C passing a linked list struct to a function

Question

I implemented a Linked List in C.

The problem is that whenever I try to print the nodes data using the function print_list(struct linked_list *list) I get a segmentation fault.

I am not sure what is causing it because, when I try print(struct linked_list *list), it works fine.

And, when I try allocating the memory dynamically it works fine also. But I am curious what is wrong with the code this way? And why using print won't lead to the same error?

#include <stdio.h>
#include <stdlib.h>

struct node{
    char data;
    struct node* next;
};

struct linked_list{
    struct node *head;
};

void concat(struct linked_list* list1, struct linked_list* list2)
{
    struct node* tmp = list1->head;
    
    while(tmp->next != NULL)
        tmp = tmp->next;
    tmp->next = list2->head;
}

void print_list(struct linked_list *list)
{
    struct node* tmp = list->head;
    while(tmp != NULL){
        printf("%c - ", tmp->data);
    tmp = tmp->next;}
    printf("\n");
}

void print(struct linked_list *list)
{
    struct node* tmp = list->head;
    printf("%c\n", tmp->data);
    tmp = tmp->next;
    printf("%c\n", tmp->data);
    tmp = tmp->next;
    printf("%c\n", tmp->data); 
}

int main()
{
    struct linked_list list1,list2;
    struct node n1,n2,n3,n4,n5;
    n1.data = 'A';
    n2.data = 'B';
    n3.data = 'C';
    n4.data = 'D';
    n5.data = 'E';
    n1.next = &n2;
    n2.next = &n3;
    
    n4.next = &n5;
    list1.head = &n1;
    list2.head = &n4;
    printf("List 1 containes :\n");
    print_list(&list1);
    concat(&list1,&list2);
    printf("List 1 after concat: \n" );
    print_list(&list1);

    return 0;
}

Answer 1

First try to understand what segmentation fault is.

According to Wikipedia:

In computing, a segmentation fault (often shortened to segfault) or access violation is a fault, or failure condition, raised by hardware with memory protection, notifying an operating system (OS) the software has attempted to access a restricted area of memory (a memory access violation).
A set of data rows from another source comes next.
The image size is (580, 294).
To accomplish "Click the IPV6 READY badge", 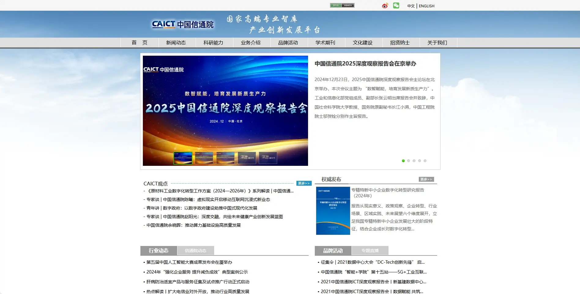I will [342, 5].
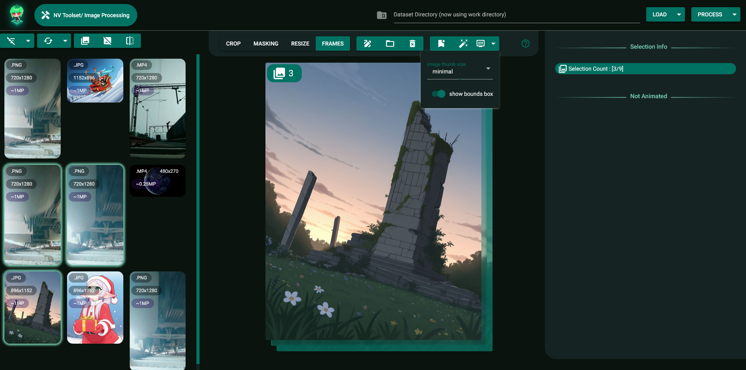746x370 pixels.
Task: Toggle show bounds box switch
Action: pos(438,94)
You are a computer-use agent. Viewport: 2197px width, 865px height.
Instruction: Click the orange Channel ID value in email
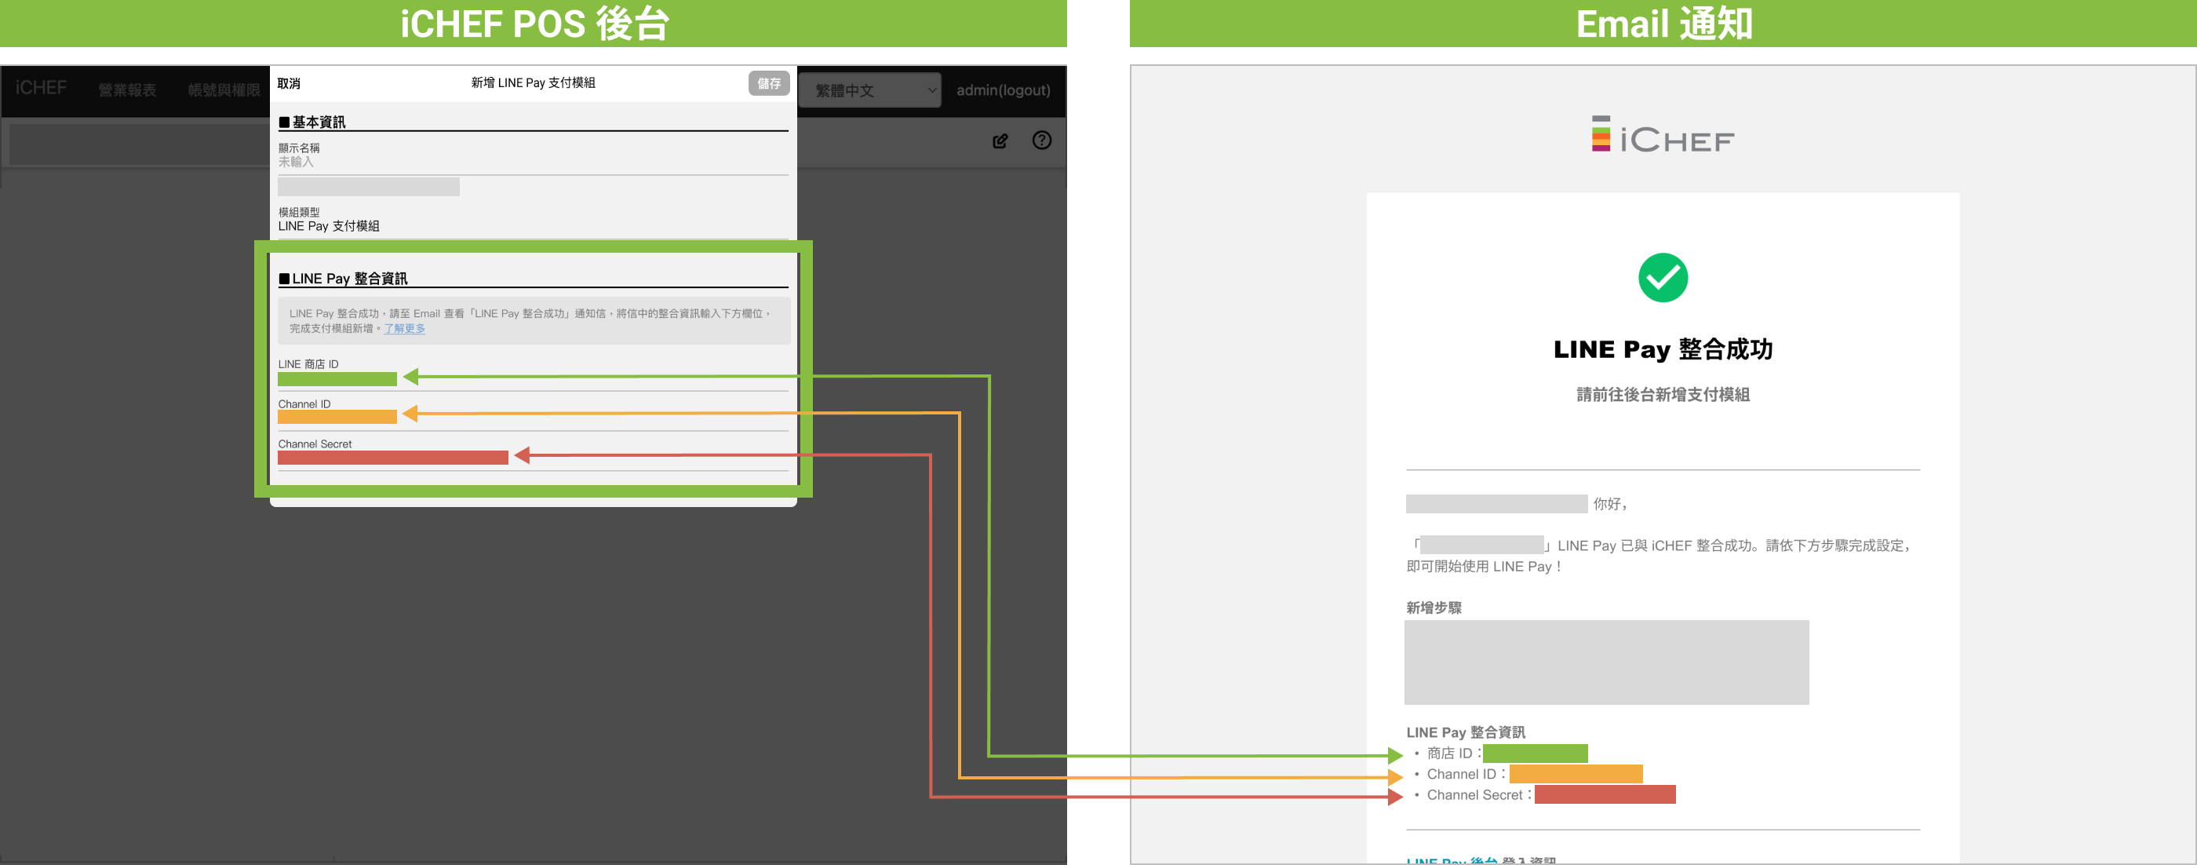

So this is happening because your program is accessing to a restricted location where it is not meant to access. But why? Because in while(tmp->next != NULL) the program is not necessarily finding NULL when it is done traversing all the elements. Thus, in that case the loop doesn't break and it allows the loop to continue further and eventually the program tries to access to a restricted location.

So to combat this, initialize the node* Next = NULL in your node structure's definition. Like:

struct node{
    char data;
    struct node* next = NULL;
};

Now the default value for next is set to NULL explicitly. Hence, unless you change it to point to another node, it will still remain NULL. And the problem should be solved.

Answer 2

Here:

struct node n1,n2,n3,n4,n5;

you create five nodes without initializing them. C doesn't initialize local variables to null or zero, so the fields of nodes have indeterimate ("garbage") values. Later, you initialize some of the fields, but not the next fields of the last nodes in the list.

There are several solutions, for example:

(1) Initialize the next fields of the last nodes explicitly:

n1.next = &n2;
n2.next = &n3;
n3.next = NULL;

n4.next = &n5;
n5.next = NULL;

(2) Initialize the nodes with data, then set the links:

struct node n1 = {'A'};
struct node n2 = {'B'};
struct node n3 = {'C'};
struct node n4 = {'D'};
struct node n5 = {'E'};

n1.next = &n2;
n2.next = &n3;

n4.next = &n5;

Once you initialize a struct, all fields will be initialized, even if the values (like for next) are not given explicitly. Depending on the type, these fields are initialized implicitly with zero or null. Now you have valid (but unconnected) nodes begore you set the links.

(3) Define everything by initialization:

struct node n5 = {'E', NULL};
struct node n4 = {'D', &n5};
struct linked_list list2 = {&n4};

struct node n3 = {'C', NULL};
struct node n2 = {'B', &n3};
struct node n1 = {'A', &n2};
struct linked_list list1 = {&n1};

Now you have your list ready, but you must defined it backwards, so that the next node is known when you refer to it.

There are other possibilities to set up a linked list without allocating memory on the heap, for example an array of nodes, but I think you get the idea.